**Your goal:** From the data below, copy out every line in which the word "screenshot" occurs.

Supplied data START

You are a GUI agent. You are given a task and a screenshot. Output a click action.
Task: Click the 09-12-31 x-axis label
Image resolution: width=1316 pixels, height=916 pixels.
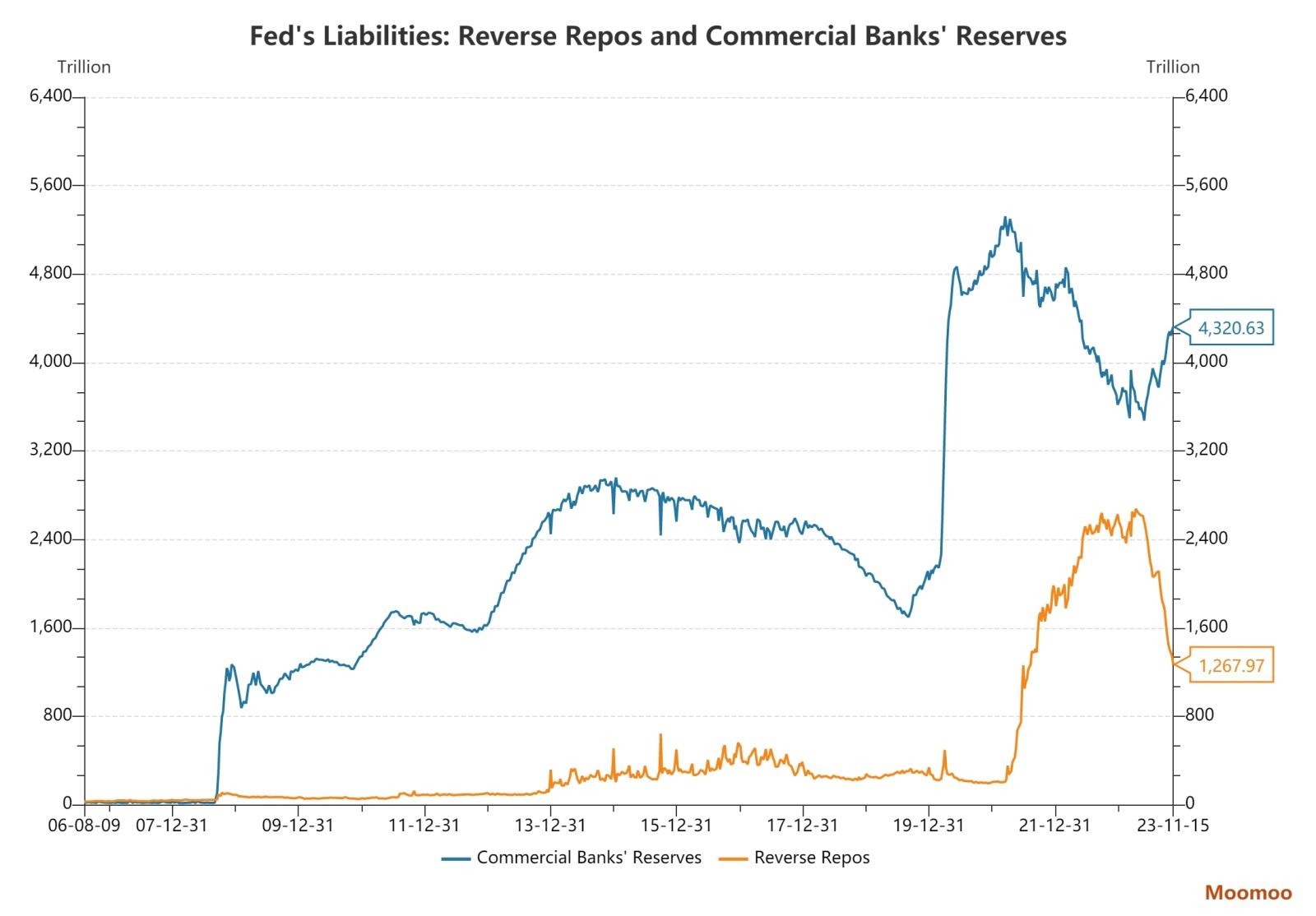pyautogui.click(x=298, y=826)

Supplied data END
Supplied data START

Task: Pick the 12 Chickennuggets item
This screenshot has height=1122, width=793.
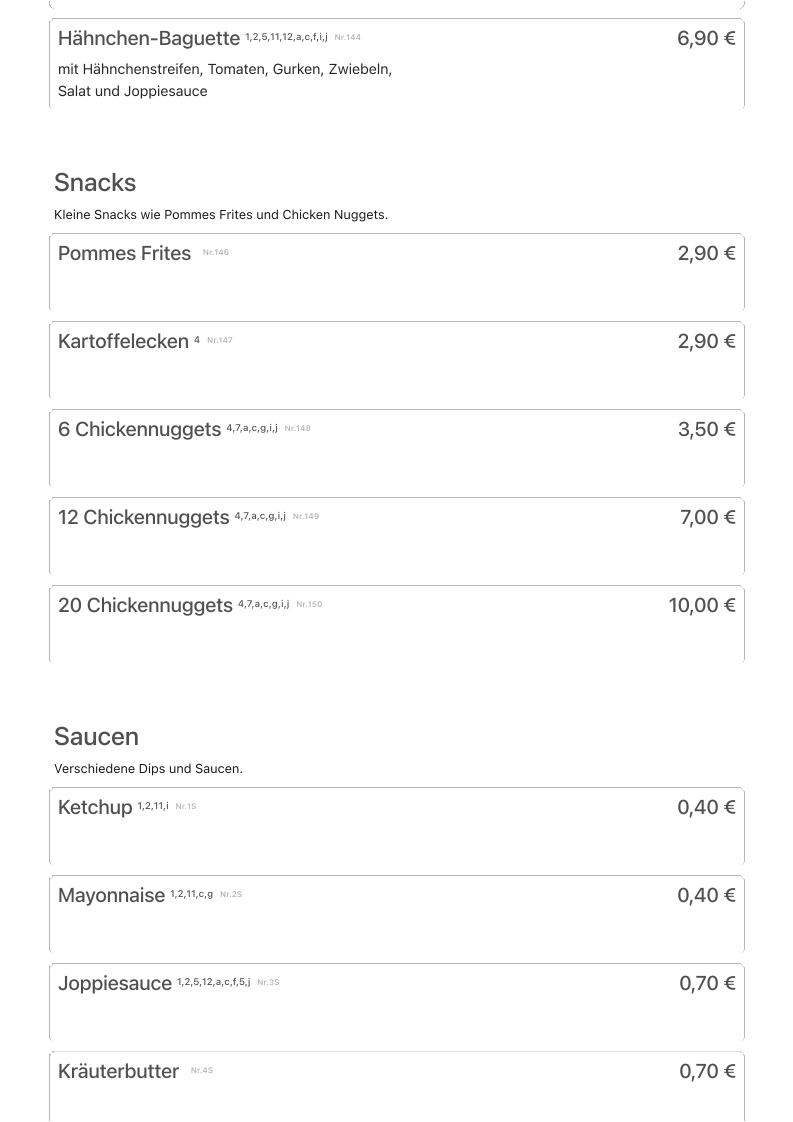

Supplied data END
Supplied data START

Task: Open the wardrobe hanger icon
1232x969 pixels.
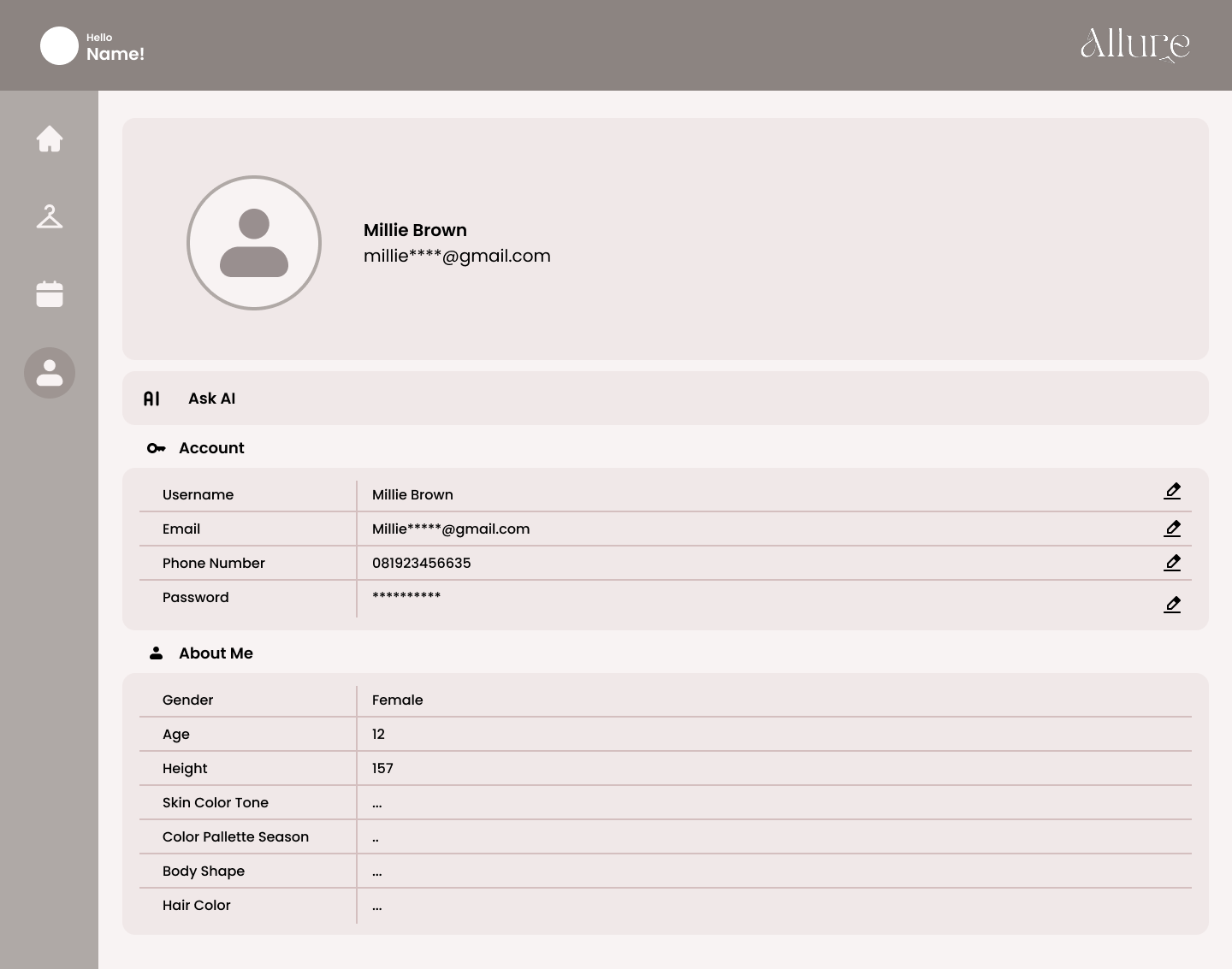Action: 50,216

Supplied data END

**Reply to the task:**
You are a GUI agent. You are given a task and a screenshot. Output a click action.
This screenshot has height=1122, width=793.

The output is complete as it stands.